I was a bedwetter until I was 13 years old, and it wasn't a pleasant experience for me. I grew up in a single parent family with lots of siblings, so I endured a lot of painful humiliation. A wet bed in the morning meant for me a ritual of an embarrassing inspection and having my face pushed into the wet mattress while a spanking was applied to my backside.
At age 10, the announcement was made that I would be put back into diapers. There were no GoodNites® products in those days, so I was made to wear a thick cloth diaper with tight rubber pants that were made for toddlers and not 10-year-old boys. Needless to say, the sleeping arrangement was not comfortable. The diaper was so thick that oftentimes the pins would snap open and stick my legs, the toddler rubber pants were tight and binding and the diaper itself held the urine against my skin so that oftentimes I developed bad cases of painful diaper rash.

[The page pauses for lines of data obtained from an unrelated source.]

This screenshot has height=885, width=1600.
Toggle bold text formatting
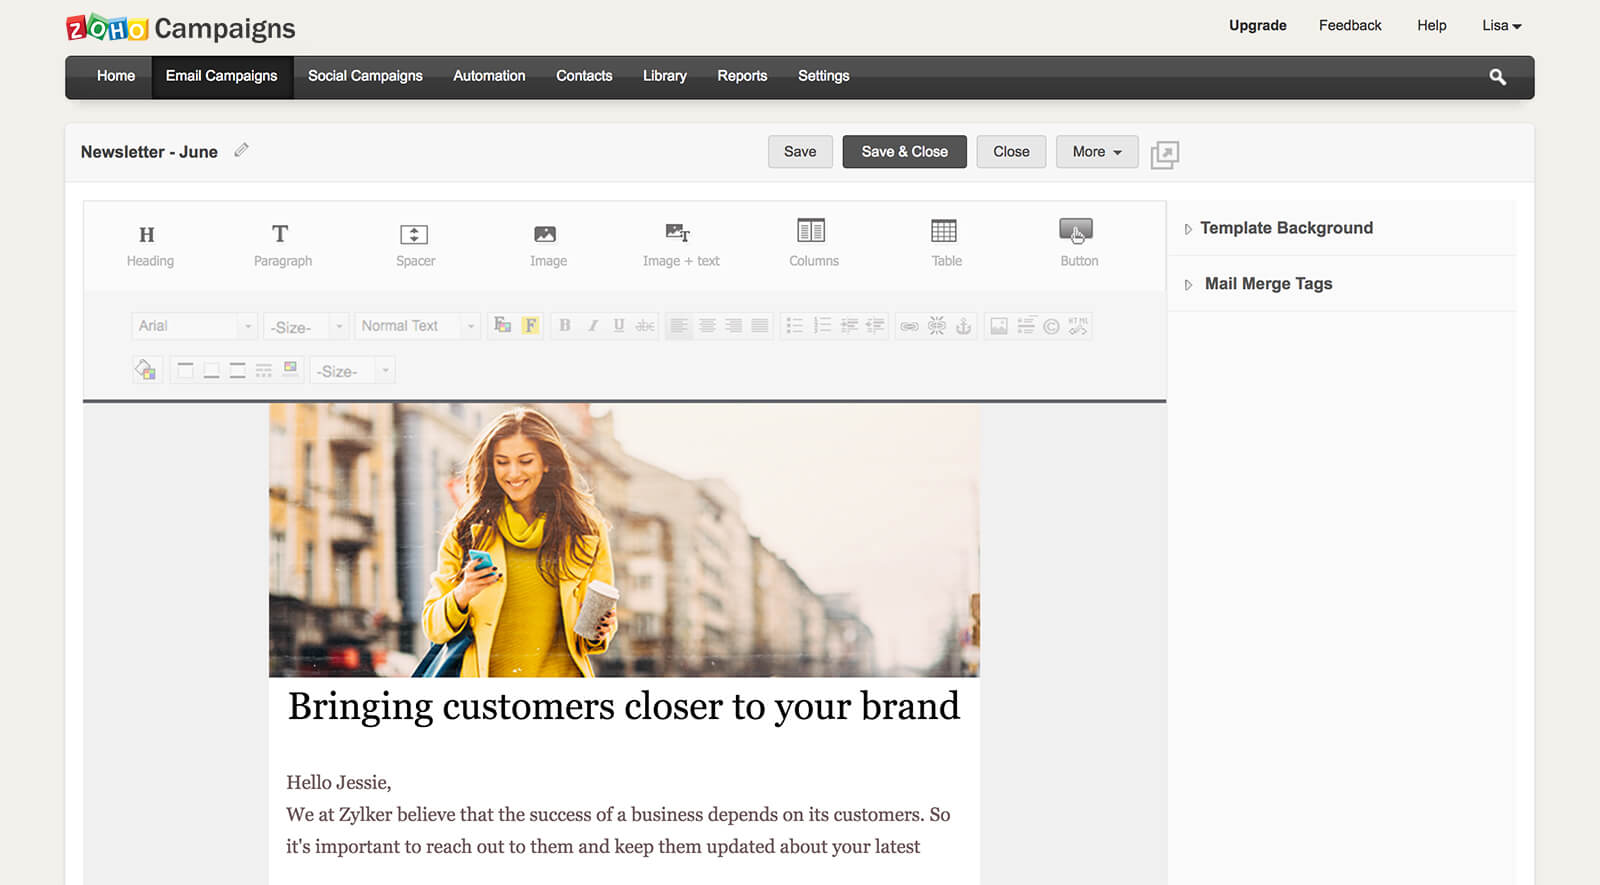pos(565,326)
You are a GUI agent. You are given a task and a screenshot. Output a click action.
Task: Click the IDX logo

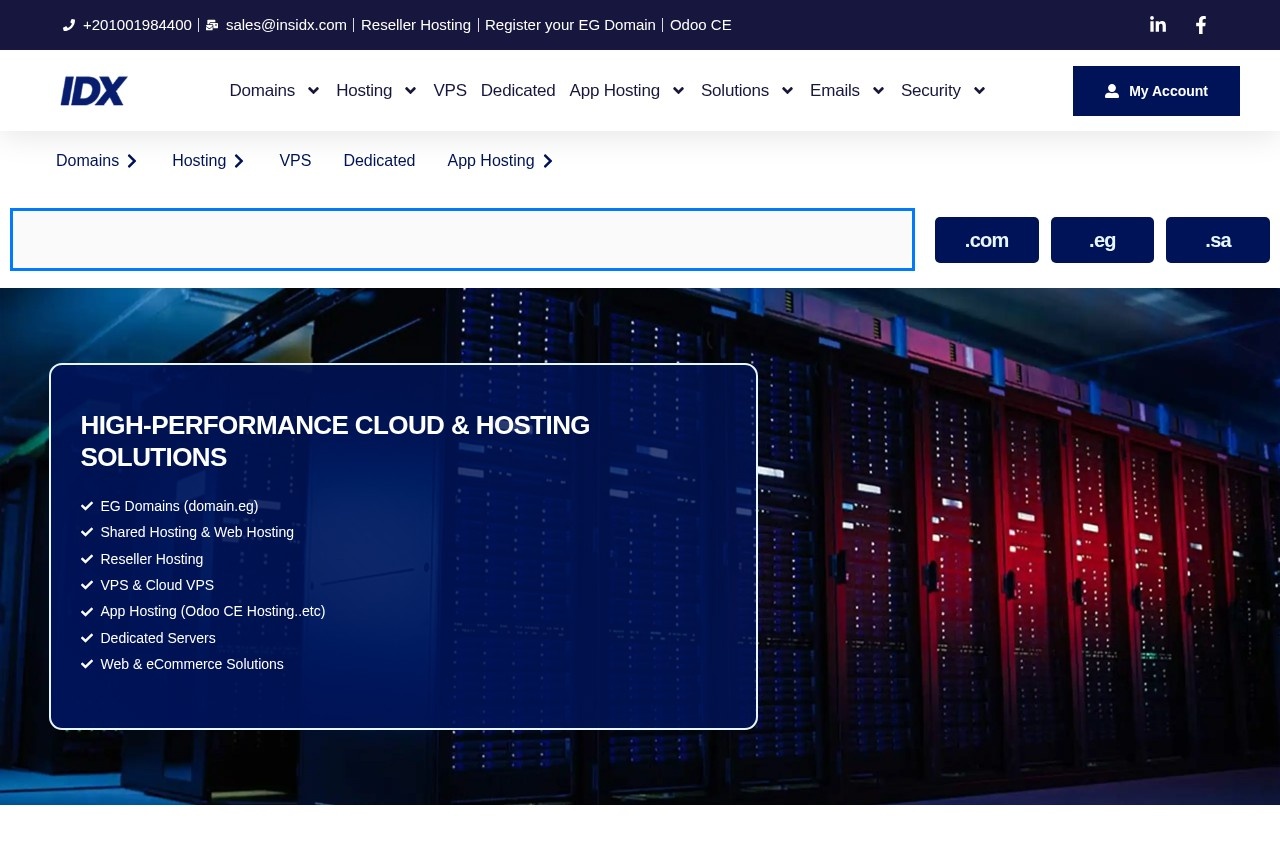click(93, 90)
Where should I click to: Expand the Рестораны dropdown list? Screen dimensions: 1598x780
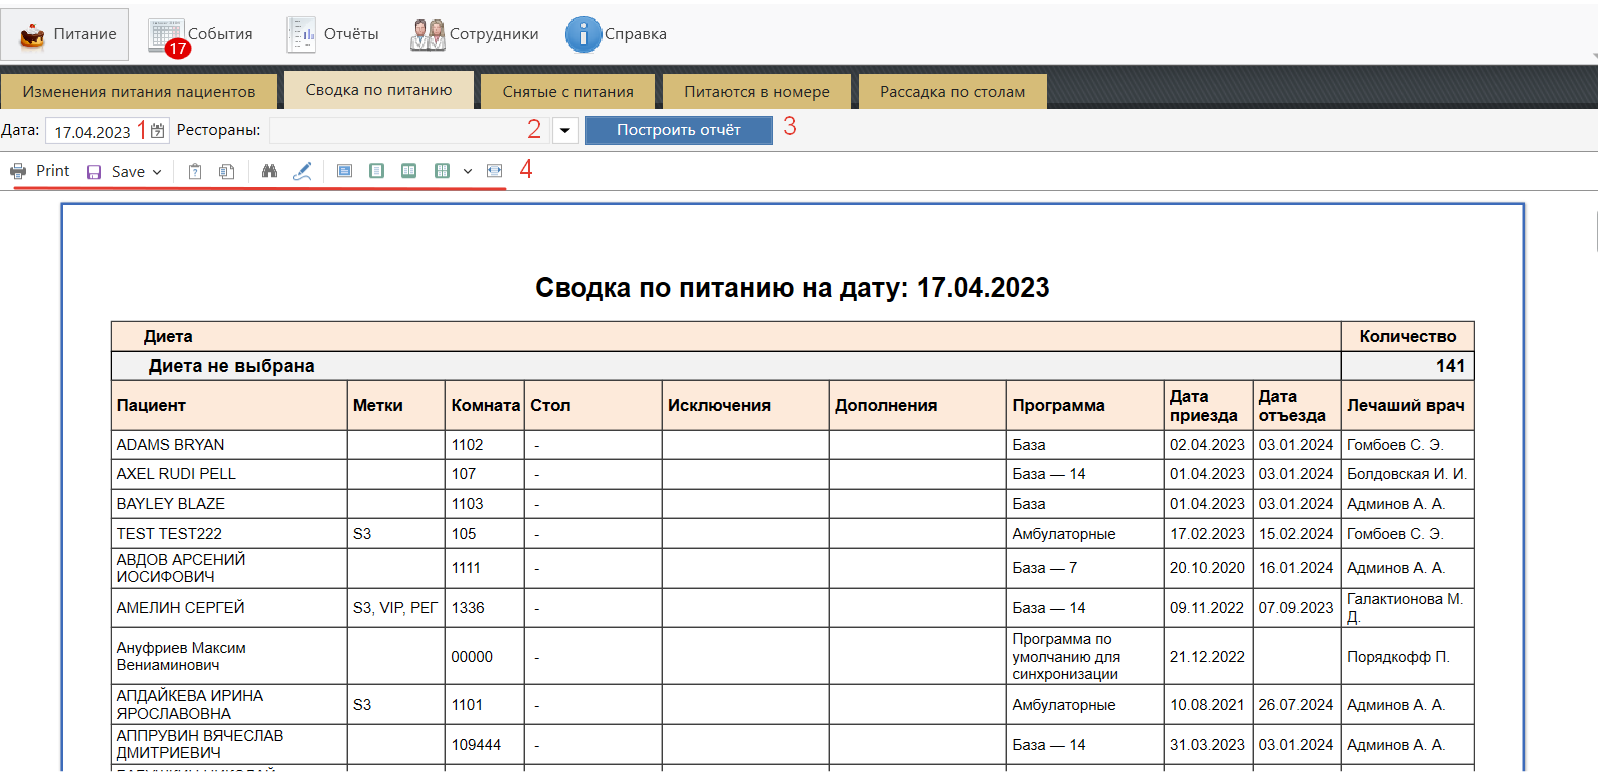point(565,131)
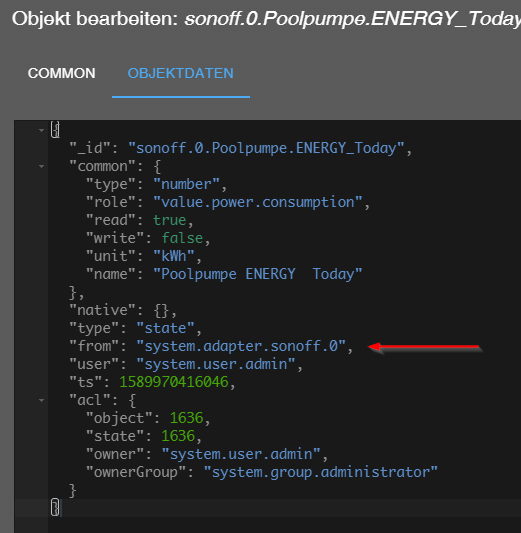Click the "name" value Poolpumpe ENERGY Today
Image resolution: width=521 pixels, height=533 pixels.
[258, 274]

This is to say nothing of the humiliation of trying to waddle about the house in front of babysitters or the friends of my siblings who often derided or teased me about being 10 and still in diapers.
The last year that I wet the bed (I was 13) was the worst because I endured every type of punishment in my parents' ill-founded belief that harsher punishments would cure me. I have never recovered emotionally from those punishments and probably never will. I get tired of hearing people say that bedwetting causes emotional and psychological problems for children. I don't believe it. Parents and their unreasonable expectations and responses to bedwetting are what causes psychological issues for kids. One hundred and fifty years ago they had a social custom known as "breeching," which was the rite of passage when boys were formally put into pants. Breeching happened when a boy was fully potty trained, and, surprisingly, the most common age for breeching was between 6 and 8 years old. In some families, it occurred as late as 12 years old. Folks of that age did not regard bedwetting as some kind of a degenerative disease or dysfunctional development. It was the normal course of development which, in those days, was respected.
Today I am the proud dad of six kids, five of whom still wet the bed. They wear GoodNites® [brand] products. They do not stay away from sleepovers, nor do they refuse other kids from sleeping over at our home. They go to camp. They do not try to hide the fact that they wet at night, and when kids ask them about the pants they wear at night, my children simply explain it to them in a straightforward, matter-of-fact way.
Guess what? The other kids respect them for it and they have never been teased – not even once – about it. My kids are leaders in their classrooms, in the community and in our church, and the fact that they wet their bed and choose to wear GoodNites® Underpants as a dignified solution to that issue is only one small aspect of their lives which, in the long run, doesn't mean a whole lot.
Finally, I am completing a second graduate degree and have chosen to write my thesis on the topic of school-aged bedwetting. I am emphasizing a healthy approach of management over treatment. There is no need to "treat" bedwetting. When a child's eyes or teeth are underdeveloped, you buy eyeglasses or get braces put on, but you don't put the child through a regiment of zany routines to try and rid him or her of the condition immediately. One doesn't do that because they know that eventually the eyes and teeth will be corrected. With bedwetting, you help the child live with it with dignity, and disposable underwear are the best bet for that.